→ **Instructions to follow**
Given the records below, would you repeat exactly the lines that begin at the one containing "Click the 成交張數 column header" and end at the one containing "Task: Click the Item type filter sliders icon", inclusive?

→ **Provided records**
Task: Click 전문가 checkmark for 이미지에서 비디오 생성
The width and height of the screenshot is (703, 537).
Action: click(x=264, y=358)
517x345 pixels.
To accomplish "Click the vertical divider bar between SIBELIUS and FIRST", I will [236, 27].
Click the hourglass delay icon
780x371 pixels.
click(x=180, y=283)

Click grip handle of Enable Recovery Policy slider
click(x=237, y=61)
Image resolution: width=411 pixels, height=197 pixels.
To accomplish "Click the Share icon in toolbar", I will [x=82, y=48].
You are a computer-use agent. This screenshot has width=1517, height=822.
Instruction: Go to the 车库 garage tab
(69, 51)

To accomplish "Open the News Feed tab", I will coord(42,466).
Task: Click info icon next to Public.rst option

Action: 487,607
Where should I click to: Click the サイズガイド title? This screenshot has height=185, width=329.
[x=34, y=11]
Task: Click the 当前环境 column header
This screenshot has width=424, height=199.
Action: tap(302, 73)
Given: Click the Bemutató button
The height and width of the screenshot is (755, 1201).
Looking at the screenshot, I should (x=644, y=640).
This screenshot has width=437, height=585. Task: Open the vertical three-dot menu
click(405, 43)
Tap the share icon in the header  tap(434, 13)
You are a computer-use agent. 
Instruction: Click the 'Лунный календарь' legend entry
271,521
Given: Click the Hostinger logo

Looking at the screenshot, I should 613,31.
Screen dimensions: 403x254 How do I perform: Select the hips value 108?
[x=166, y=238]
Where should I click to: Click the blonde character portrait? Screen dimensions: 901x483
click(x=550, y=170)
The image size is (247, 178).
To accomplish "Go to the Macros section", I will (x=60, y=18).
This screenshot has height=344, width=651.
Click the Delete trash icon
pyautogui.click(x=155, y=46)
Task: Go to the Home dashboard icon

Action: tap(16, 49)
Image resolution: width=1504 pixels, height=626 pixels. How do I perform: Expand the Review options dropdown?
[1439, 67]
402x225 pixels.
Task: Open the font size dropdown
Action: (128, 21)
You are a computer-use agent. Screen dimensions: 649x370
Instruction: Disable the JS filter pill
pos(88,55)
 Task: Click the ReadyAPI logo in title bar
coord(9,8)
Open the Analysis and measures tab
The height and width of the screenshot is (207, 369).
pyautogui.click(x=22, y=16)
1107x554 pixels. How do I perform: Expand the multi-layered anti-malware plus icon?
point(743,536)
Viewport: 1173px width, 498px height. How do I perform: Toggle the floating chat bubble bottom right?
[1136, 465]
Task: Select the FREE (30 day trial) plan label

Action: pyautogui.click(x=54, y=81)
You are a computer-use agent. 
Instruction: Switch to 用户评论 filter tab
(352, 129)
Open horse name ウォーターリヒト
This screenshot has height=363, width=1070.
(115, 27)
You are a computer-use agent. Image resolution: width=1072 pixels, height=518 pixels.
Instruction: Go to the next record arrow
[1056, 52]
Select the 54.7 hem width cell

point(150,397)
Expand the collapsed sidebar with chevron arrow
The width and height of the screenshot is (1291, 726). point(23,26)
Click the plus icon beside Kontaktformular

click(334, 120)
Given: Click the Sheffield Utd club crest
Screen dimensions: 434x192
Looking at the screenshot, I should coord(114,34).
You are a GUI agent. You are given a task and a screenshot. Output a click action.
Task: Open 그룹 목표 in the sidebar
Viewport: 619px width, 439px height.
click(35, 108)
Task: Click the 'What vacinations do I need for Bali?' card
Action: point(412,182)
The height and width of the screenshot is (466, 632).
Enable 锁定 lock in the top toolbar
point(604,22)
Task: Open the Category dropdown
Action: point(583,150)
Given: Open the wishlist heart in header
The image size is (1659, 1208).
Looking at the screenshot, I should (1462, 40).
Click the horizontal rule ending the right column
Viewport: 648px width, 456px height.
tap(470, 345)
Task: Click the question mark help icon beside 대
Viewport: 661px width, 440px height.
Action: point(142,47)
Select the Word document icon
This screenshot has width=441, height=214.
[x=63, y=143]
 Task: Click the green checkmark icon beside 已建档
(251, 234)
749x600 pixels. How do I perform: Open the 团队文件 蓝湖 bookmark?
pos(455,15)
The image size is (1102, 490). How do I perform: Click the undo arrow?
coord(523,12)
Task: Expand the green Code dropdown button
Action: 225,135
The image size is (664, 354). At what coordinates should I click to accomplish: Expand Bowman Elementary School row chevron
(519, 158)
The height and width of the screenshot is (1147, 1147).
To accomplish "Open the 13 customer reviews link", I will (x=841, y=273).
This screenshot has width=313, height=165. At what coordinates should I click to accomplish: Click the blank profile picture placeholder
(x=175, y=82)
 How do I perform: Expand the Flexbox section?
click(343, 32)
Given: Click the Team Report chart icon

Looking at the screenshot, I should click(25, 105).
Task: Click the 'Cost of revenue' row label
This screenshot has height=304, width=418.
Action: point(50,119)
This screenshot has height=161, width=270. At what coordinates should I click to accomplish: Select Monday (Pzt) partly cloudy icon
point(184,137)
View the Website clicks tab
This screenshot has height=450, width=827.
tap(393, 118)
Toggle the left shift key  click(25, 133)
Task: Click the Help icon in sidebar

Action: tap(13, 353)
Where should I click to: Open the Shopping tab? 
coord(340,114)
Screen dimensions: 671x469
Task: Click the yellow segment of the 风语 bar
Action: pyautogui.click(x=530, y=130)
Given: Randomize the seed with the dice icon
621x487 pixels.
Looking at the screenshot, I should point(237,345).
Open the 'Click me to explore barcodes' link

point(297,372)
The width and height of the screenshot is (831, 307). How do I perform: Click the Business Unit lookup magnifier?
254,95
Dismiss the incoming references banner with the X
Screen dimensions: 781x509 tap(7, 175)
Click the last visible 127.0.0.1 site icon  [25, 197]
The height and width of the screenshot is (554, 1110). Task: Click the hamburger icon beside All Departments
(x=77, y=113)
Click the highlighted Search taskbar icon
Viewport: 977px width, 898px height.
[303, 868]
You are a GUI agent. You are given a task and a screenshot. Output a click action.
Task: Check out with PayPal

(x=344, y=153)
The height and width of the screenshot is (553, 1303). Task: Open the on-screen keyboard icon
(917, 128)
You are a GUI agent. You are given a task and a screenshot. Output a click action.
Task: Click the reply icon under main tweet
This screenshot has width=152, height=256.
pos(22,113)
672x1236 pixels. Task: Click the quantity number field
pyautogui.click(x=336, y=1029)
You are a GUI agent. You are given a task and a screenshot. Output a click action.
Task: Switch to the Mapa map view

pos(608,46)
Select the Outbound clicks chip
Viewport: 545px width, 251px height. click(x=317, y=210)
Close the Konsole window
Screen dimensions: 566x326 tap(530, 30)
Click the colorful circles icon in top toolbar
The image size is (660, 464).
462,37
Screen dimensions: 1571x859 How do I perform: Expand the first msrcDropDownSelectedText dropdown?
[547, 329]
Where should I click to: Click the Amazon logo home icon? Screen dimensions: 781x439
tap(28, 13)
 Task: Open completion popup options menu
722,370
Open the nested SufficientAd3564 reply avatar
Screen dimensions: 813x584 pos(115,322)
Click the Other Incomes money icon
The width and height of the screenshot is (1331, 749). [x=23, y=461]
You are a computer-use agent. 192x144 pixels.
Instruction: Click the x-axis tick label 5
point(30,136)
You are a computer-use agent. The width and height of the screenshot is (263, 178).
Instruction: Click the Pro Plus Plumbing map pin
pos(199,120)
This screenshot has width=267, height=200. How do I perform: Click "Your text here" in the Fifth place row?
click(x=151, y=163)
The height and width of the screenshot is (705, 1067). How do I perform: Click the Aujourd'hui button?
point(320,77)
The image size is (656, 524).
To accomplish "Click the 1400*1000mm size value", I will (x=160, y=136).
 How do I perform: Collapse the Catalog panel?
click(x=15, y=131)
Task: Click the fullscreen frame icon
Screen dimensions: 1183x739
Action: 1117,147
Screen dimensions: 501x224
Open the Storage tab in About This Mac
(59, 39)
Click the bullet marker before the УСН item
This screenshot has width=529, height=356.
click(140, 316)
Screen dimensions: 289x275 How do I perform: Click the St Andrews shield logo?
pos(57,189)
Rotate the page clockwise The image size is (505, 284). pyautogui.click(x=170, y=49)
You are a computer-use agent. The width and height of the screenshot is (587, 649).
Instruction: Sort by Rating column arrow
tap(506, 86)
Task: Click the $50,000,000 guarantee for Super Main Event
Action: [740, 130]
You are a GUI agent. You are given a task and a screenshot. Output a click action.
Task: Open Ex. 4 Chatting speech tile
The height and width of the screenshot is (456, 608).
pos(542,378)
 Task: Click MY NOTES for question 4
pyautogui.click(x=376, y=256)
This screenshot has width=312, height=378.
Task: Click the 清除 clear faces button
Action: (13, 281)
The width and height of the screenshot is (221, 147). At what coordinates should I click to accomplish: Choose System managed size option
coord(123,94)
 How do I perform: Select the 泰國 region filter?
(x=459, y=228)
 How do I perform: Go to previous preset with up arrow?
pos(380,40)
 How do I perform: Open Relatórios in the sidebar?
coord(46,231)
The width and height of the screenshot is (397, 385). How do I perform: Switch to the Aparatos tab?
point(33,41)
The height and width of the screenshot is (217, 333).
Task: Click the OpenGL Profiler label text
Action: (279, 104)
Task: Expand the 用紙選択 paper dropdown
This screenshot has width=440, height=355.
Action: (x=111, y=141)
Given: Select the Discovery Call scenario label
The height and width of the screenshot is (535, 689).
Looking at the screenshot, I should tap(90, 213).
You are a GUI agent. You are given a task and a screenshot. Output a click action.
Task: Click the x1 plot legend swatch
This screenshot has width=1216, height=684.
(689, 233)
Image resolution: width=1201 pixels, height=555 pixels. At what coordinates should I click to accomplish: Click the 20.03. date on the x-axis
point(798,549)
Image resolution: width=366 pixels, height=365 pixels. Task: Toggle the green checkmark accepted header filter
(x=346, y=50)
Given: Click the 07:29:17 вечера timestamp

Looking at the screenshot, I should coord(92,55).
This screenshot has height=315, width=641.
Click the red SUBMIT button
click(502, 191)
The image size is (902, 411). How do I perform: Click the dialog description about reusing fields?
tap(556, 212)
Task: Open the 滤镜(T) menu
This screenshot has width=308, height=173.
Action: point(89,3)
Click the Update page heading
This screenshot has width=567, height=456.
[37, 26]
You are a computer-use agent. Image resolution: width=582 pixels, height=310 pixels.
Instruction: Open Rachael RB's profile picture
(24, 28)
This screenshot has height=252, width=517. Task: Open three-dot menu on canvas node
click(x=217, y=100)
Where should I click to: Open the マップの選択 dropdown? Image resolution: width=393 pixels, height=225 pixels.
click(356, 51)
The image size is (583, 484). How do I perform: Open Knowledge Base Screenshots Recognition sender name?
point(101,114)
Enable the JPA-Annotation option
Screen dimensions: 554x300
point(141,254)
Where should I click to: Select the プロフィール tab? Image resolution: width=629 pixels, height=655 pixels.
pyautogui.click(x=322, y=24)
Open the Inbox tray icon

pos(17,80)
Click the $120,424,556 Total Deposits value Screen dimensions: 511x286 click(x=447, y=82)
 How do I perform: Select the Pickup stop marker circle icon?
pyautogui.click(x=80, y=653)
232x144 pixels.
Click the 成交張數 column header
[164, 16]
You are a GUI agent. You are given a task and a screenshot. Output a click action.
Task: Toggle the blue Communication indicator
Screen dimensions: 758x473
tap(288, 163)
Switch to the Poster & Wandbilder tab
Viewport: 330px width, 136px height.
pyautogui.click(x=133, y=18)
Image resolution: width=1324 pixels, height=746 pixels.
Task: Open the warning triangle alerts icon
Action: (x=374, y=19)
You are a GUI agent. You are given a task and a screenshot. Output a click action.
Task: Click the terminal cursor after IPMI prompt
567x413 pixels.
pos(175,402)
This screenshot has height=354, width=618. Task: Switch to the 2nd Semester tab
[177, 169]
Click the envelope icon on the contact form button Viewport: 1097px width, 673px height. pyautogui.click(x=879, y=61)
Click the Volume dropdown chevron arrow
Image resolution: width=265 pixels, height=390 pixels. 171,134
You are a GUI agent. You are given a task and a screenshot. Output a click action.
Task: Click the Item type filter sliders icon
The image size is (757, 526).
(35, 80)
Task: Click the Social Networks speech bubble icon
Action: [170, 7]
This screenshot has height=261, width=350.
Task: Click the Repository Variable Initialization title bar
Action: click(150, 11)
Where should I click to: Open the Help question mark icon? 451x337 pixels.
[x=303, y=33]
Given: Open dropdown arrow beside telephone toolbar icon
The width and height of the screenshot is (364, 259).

→ **Answer below**
Click the 成交張數 column header
[164, 16]
You are a GUI agent. You are given a task and a screenshot. Output a click action.
Task: Toggle the blue Communication indicator
Screen dimensions: 758x473
tap(288, 163)
Switch to the Poster & Wandbilder tab
Viewport: 330px width, 136px height.
pyautogui.click(x=133, y=18)
Image resolution: width=1324 pixels, height=746 pixels.
Task: Open the warning triangle alerts icon
Action: (x=374, y=19)
You are a GUI agent. You are given a task and a screenshot. Output a click action.
Task: Click the terminal cursor after IPMI prompt
567x413 pixels.
pos(175,402)
This screenshot has height=354, width=618. Task: Switch to the 2nd Semester tab
[177, 169]
Click the envelope icon on the contact form button Viewport: 1097px width, 673px height. pyautogui.click(x=879, y=61)
Click the Volume dropdown chevron arrow
Image resolution: width=265 pixels, height=390 pixels. 171,134
You are a GUI agent. You are given a task and a screenshot. Output a click action.
Task: Click the Item type filter sliders icon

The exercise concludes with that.